RECORDS FOR THE EXERCISE:
━━━━━━━━━━━━━━━━
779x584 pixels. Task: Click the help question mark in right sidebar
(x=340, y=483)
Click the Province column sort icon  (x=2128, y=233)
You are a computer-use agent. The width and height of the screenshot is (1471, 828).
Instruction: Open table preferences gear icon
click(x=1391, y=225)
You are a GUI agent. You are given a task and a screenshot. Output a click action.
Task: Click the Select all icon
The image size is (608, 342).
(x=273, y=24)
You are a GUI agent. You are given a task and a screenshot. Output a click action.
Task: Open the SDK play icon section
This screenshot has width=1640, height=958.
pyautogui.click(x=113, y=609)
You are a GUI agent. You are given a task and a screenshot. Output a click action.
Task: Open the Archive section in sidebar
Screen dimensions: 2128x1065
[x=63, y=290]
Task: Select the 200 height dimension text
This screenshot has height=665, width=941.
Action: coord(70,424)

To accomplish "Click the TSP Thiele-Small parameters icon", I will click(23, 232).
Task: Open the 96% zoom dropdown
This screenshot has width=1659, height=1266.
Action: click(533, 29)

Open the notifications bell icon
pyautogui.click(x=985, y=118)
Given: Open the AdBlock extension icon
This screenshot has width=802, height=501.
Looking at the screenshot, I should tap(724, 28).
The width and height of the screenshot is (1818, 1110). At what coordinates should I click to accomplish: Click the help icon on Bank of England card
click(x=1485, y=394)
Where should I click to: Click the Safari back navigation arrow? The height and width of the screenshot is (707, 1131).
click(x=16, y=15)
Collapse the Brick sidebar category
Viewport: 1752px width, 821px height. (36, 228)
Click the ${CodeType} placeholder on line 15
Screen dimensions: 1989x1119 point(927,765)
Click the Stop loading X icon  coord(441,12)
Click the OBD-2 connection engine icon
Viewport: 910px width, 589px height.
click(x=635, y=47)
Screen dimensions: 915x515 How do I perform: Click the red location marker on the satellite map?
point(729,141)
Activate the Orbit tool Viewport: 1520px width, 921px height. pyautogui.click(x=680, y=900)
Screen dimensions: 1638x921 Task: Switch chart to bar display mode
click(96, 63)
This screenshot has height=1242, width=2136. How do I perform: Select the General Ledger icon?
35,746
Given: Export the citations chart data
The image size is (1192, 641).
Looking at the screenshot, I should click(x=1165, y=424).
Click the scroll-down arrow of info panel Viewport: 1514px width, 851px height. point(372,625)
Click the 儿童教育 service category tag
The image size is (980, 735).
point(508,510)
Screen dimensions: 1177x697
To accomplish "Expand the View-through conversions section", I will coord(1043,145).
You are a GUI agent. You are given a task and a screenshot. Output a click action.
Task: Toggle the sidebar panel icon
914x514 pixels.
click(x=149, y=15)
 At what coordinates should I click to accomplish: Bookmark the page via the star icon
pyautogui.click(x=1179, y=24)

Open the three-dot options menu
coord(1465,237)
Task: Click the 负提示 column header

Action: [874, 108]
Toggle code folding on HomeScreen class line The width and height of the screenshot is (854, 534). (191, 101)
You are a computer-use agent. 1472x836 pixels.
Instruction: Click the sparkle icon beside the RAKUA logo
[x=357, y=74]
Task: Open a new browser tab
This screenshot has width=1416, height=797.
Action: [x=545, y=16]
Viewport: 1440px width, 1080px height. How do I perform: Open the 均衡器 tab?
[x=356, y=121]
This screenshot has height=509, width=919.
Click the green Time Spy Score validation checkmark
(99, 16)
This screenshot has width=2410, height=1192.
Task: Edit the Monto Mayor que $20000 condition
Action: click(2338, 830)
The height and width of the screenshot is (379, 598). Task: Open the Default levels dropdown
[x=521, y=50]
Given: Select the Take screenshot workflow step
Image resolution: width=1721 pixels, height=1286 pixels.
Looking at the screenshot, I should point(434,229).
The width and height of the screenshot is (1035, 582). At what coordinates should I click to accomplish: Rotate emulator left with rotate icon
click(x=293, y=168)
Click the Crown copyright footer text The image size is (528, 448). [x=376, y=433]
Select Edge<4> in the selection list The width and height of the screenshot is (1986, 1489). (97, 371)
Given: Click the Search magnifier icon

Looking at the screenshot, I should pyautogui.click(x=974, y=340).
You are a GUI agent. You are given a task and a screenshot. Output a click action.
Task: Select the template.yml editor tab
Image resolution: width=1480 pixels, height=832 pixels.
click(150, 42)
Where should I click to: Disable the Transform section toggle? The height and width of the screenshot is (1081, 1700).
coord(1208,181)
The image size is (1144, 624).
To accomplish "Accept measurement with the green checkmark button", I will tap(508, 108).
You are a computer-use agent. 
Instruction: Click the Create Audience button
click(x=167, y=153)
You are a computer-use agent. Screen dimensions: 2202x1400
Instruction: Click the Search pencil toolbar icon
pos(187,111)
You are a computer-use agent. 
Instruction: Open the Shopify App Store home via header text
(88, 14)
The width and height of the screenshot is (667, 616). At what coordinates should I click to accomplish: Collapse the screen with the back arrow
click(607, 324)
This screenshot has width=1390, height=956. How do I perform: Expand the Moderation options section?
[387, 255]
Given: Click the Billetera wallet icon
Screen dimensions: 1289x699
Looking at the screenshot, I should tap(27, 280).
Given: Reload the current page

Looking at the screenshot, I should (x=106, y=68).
━━━━━━━━━━━━━━━━
Print the entire set of records again, exactly.

ANSWER TO THIS PROBLEM:
779x584 pixels. Task: Click the help question mark in right sidebar
(x=340, y=483)
Click the Province column sort icon  (x=2128, y=233)
You are a computer-use agent. The width and height of the screenshot is (1471, 828).
Instruction: Open table preferences gear icon
click(x=1391, y=225)
You are a GUI agent. You are given a task and a screenshot. Output a click action.
Task: Click the Select all icon
The image size is (608, 342).
(x=273, y=24)
You are a GUI agent. You are given a task and a screenshot. Output a click action.
Task: Open the SDK play icon section
This screenshot has width=1640, height=958.
pyautogui.click(x=113, y=609)
You are a GUI agent. You are given a task and a screenshot. Output a click action.
Task: Open the Archive section in sidebar
Screen dimensions: 2128x1065
[x=63, y=290]
Task: Select the 200 height dimension text
This screenshot has height=665, width=941.
Action: coord(70,424)

To accomplish "Click the TSP Thiele-Small parameters icon", I will click(23, 232).
Task: Open the 96% zoom dropdown
This screenshot has width=1659, height=1266.
Action: click(533, 29)

Open the notifications bell icon
pyautogui.click(x=985, y=118)
Given: Open the AdBlock extension icon
This screenshot has width=802, height=501.
Looking at the screenshot, I should tap(724, 28).
The width and height of the screenshot is (1818, 1110). At what coordinates should I click to accomplish: Click the help icon on Bank of England card
click(x=1485, y=394)
Where should I click to: Click the Safari back navigation arrow? The height and width of the screenshot is (707, 1131).
click(x=16, y=15)
Collapse the Brick sidebar category
Viewport: 1752px width, 821px height. (36, 228)
Click the ${CodeType} placeholder on line 15
Screen dimensions: 1989x1119 point(927,765)
Click the Stop loading X icon  coord(441,12)
Click the OBD-2 connection engine icon
Viewport: 910px width, 589px height.
click(x=635, y=47)
Screen dimensions: 915x515 How do I perform: Click the red location marker on the satellite map?
point(729,141)
Activate the Orbit tool Viewport: 1520px width, 921px height. pyautogui.click(x=680, y=900)
Screen dimensions: 1638x921 Task: Switch chart to bar display mode
click(96, 63)
This screenshot has height=1242, width=2136. How do I perform: Select the General Ledger icon?
35,746
Given: Export the citations chart data
The image size is (1192, 641).
Looking at the screenshot, I should click(x=1165, y=424).
Click the scroll-down arrow of info panel Viewport: 1514px width, 851px height. point(372,625)
Click the 儿童教育 service category tag
The image size is (980, 735).
point(508,510)
Screen dimensions: 1177x697
To accomplish "Expand the View-through conversions section", I will coord(1043,145).
You are a GUI agent. You are given a task and a screenshot. Output a click action.
Task: Toggle the sidebar panel icon
914x514 pixels.
click(x=149, y=15)
 At what coordinates should I click to accomplish: Bookmark the page via the star icon
pyautogui.click(x=1179, y=24)

Open the three-dot options menu
coord(1465,237)
Task: Click the 负提示 column header

Action: [874, 108]
Toggle code folding on HomeScreen class line The width and height of the screenshot is (854, 534). (191, 101)
You are a computer-use agent. 1472x836 pixels.
Instruction: Click the sparkle icon beside the RAKUA logo
[x=357, y=74]
Task: Open a new browser tab
This screenshot has width=1416, height=797.
Action: [x=545, y=16]
Viewport: 1440px width, 1080px height. How do I perform: Open the 均衡器 tab?
[x=356, y=121]
This screenshot has height=509, width=919.
Click the green Time Spy Score validation checkmark
(99, 16)
This screenshot has width=2410, height=1192.
Task: Edit the Monto Mayor que $20000 condition
Action: click(2338, 830)
The height and width of the screenshot is (379, 598). Task: Open the Default levels dropdown
[x=521, y=50]
Given: Select the Take screenshot workflow step
Image resolution: width=1721 pixels, height=1286 pixels.
Looking at the screenshot, I should point(434,229).
The width and height of the screenshot is (1035, 582). At what coordinates should I click to accomplish: Rotate emulator left with rotate icon
click(x=293, y=168)
Click the Crown copyright footer text The image size is (528, 448). [x=376, y=433]
Select Edge<4> in the selection list The width and height of the screenshot is (1986, 1489). (97, 371)
Given: Click the Search magnifier icon

Looking at the screenshot, I should pyautogui.click(x=974, y=340).
You are a GUI agent. You are given a task and a screenshot. Output a click action.
Task: Select the template.yml editor tab
Image resolution: width=1480 pixels, height=832 pixels.
click(150, 42)
Where should I click to: Disable the Transform section toggle? The height and width of the screenshot is (1081, 1700).
coord(1208,181)
The image size is (1144, 624).
To accomplish "Accept measurement with the green checkmark button", I will tap(508, 108).
You are a computer-use agent. 
Instruction: Click the Create Audience button
click(x=167, y=153)
You are a computer-use agent. Screen dimensions: 2202x1400
Instruction: Click the Search pencil toolbar icon
pos(187,111)
You are a computer-use agent. 
Instruction: Open the Shopify App Store home via header text
(88, 14)
The width and height of the screenshot is (667, 616). At what coordinates should I click to accomplish: Collapse the screen with the back arrow
click(607, 324)
This screenshot has width=1390, height=956. How do I perform: Expand the Moderation options section?
[387, 255]
Given: Click the Billetera wallet icon
Screen dimensions: 1289x699
Looking at the screenshot, I should tap(27, 280).
Given: Reload the current page

Looking at the screenshot, I should (x=106, y=68).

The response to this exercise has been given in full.